Focus Groups

People at table in a focus group session

Focus groups can be an effective way to learn about the needs, perceptions, and preferences of your customers to inform product design. Usability focus groups are especially valuable for learning about the target audiences for a product. Focus groups are valuable at the idea stage of product development, when the group dynamics of people interacting and sparking ideas from one another will yield valuable insights.

Focus Groups Provide a Learning Experience

Focus groups are discussion and activity sessions with groups of 6 to 10 people who have similar characteristics. After an initial discussion, the group typically breaks into subgroups of 2 to 5 people. These subgroups explore a product in a co-discovery manner, each with a facilitator. The full group then reconvenes to discuss the participants’ experiences. We repeat this process with an appropriate number of groups to represent the target audiences for the product.

Because we observe the participants’ behavior with a product, our observations add validity to the data collected, because participants base their opinions on real product use rather than an imprecise (and invisible to researchers) image of how they might use the product.

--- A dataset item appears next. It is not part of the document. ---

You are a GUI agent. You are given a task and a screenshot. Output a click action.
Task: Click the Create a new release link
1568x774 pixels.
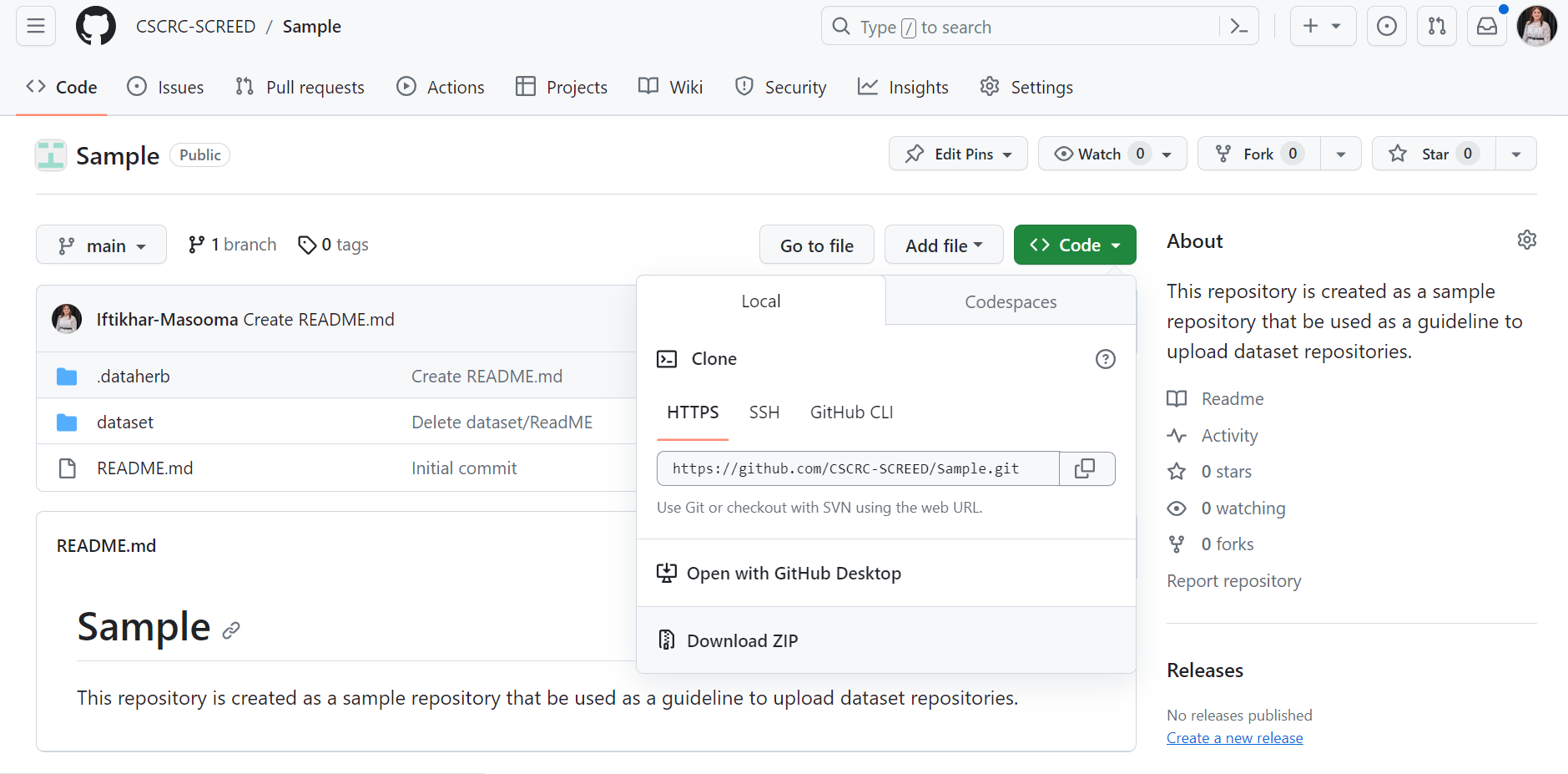coord(1234,738)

A skilled facilitator creates an atmosphere where participants feel free to express diverse points of view, with no pressure to agree or support particular ideas. The goal of a focus group is to generate lots of interactions and ideas, not to reach consensus or make decisions. A skilled facilitator knows how to foster group discussion and individual contributions while managing session logistics.

Focus Groups and Data Collection

The data collected in focus groups is highly qualitative and not statistically meaningful. Although we observe some user task behavior, the task behavior is collaborative, and does not yield data on individual behavior or performance. Participants may complete short written questionnaires. That way, we can collect individual reactions and preferences on some issues, as well as opinion data across all participants.